Yes, males do sometimes fight females. Are your fish still young and how large is the tank? If you have another tank, take the new fish out and add melafix and pimafix to the tank to help it heal. 
When I first added my female to my 75 gal tank with my resident male and he beat her up so bad that within one hour all of her fins were shredded. I put her back in her old tank and she healed up in a few days. I waited until both fish were older (almost one year later) and put her back in his tank when I had to rearrange some fish. This time he chased her again, but not in the same way. He was instantly in love and 3 days later I found eggs in the tank. They have been together since and all is well.
It could also be that your second BN is a male and has not developed his bristles yet. It can take some time before some males grow then. I have a third BN in a 46 gal that I was unsure about for a long time. He showed some small bristles but not like my male in the 75 gal. And then within just a couple of months he matured and now there is no doubt.


----------



## Fishnut2

If they are mature adults...look for eggs. The only time my BN had shredded fins, was immediately after a spawn. The eggs will most likely be in some type of cave. They will spawn in a hollow, in driftwood as well. Eggs will be orangish in color, and laid in a clump...usually golf ball size and smaller. A new, younger pair, will tend to have smaller spawns. Look in the area that the male is hanging out...as he will guard the eggs.
If the female has shredded fins, this will heal by itself, in a few days. If there are any open wounds or red marks...you need to seperate the fish...and treat it. BN are hardy fish...and should heal quickly!


----------



## mrpotato

I'm running a 25 gallon tank. I had recently purchased the bristlenose from petco and it was around the same size as my male which is about 3 inches. Right now, I separated the beaten up BN. It doesnt look to well right now. Hopefully it'll get better. Thanks for the help everyone


----------



## pureplecs

I have a BN male that is very mean to the female BN and they have not spawned. I do believe that this is not normal but it can indeed happen.


----------



## Caitlin Rose

I have thought about getting one for my new 29 gallon tank, I hear they are territorial with other males, but what about other bottom dwellers like catfish? Anyone have experience of interspecies contact?


----------



## violet

My experience has been that they are pretty unpredictable. Even a fish which has always behaved well can get weird in a new but similar situation. I have a big aggressive female, she occasionally harrasses her male/mate. He then picks on a little juvie. I had two siblings, turned out be be a male & female which started fighting despite being raised together. Generally male bushynose pick on other males first, then possibly females and juvie males then other plecs. Finally any fish which has even the slightest idea of having a territory. I have a couple of adult pairs both set with a bunch, 10?, of corys each and the corys are ignored so far. I haven't tried Botia loaches.
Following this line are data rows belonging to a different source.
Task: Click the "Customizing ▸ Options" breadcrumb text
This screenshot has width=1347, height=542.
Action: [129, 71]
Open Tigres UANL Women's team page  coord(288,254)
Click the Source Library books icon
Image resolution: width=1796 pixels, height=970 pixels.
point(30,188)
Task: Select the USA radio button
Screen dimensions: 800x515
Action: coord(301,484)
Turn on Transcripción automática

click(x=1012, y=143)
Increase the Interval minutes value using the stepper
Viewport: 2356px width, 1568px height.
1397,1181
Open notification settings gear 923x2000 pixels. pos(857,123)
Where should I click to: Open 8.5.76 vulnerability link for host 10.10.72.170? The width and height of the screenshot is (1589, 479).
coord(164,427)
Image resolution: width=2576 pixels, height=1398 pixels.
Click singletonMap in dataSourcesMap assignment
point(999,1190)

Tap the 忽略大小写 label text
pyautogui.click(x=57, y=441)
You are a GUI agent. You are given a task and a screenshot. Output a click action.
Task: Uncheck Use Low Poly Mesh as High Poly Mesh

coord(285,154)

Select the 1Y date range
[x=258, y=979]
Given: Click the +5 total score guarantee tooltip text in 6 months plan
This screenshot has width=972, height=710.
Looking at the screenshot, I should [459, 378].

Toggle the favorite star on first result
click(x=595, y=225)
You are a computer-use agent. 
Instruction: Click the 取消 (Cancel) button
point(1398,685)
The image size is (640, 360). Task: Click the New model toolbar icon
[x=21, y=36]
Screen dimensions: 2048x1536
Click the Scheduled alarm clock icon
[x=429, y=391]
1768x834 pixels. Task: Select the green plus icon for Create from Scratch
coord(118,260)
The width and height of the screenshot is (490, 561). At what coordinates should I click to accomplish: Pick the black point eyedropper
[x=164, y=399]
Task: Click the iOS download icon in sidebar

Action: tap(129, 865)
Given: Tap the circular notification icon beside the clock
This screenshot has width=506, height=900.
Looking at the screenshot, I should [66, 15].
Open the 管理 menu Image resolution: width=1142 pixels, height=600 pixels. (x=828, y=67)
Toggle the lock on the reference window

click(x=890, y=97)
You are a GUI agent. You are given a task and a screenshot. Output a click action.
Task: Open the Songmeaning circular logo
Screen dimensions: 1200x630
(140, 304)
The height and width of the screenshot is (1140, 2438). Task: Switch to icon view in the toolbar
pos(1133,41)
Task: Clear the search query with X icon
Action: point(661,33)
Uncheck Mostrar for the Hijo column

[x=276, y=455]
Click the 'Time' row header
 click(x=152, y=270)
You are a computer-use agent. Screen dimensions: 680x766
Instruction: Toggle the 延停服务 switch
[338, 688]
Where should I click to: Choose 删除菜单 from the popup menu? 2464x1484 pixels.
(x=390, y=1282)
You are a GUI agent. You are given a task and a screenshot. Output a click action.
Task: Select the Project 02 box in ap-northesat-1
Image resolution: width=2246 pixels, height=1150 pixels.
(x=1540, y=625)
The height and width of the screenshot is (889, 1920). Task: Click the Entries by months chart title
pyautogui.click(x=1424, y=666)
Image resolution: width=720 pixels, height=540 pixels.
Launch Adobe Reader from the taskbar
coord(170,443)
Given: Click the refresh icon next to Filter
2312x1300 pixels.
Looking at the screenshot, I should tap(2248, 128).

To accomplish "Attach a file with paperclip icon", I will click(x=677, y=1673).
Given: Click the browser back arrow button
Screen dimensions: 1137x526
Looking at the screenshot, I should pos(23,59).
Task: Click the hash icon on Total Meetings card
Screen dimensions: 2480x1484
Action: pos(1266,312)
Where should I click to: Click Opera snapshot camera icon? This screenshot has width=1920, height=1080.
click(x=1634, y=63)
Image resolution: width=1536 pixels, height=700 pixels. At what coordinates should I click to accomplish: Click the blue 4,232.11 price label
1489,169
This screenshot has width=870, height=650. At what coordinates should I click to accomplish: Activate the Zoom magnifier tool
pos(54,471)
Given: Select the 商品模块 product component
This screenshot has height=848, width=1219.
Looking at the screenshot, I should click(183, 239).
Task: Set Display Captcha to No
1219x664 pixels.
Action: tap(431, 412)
I did try a tank divider once to reintroduce my big cranky female to the good daddy male and that went better than just putting them together with no barrier.

violet


----------



## girth vader

Caitlin Rose said:


> I have thought about getting one for my new 29 gallon tank, I hear they are territorial with other males, but what about other bottom dwellers like catfish? Anyone have experience of interspecies contact?


My BN is about 4 yrs old now (male) and is approx 6 inches, nicely plump  I have him in a tank with 6 cories and a generic pleco that I adopted from a next door neighbour that was going to flush him when he took his tank down. They get along amazing, they even graze with each other without ever chasing. perhaps I got lucky with the pairing but no probs in my tank. I also feed them 2 6" (cut lenght wise) cucumbers once a week, so I'm sure that helps. plus its a heavily planted tank. lotsa food. I have had many plecos, royal, gold nugget, rubbernose ect. and my favorite is hands down the BN, he actually lines up in the front of the tank with the cories all in a row, and stares at me  next time they do that I will take a pic for sure, funniest thing you will ever see.  like a firing squad waiting for me to feed them 

ziggy.


----------



## dwool36

My BN gets along great with my cories too. He actually cues off their activity. When he sees them start to scurry around he knows it's feeding time. He then follows them to find the food.


----------



## Sprite42

Mine also cue from the corys. I keep two BN's, one longfin, and two chocolate dwarfs together. After the initial "this is my space" thing, they all settled really well. 

Also, they do get along really well with clown loaches, yoyo loaches, kuhli's and dojos.


----------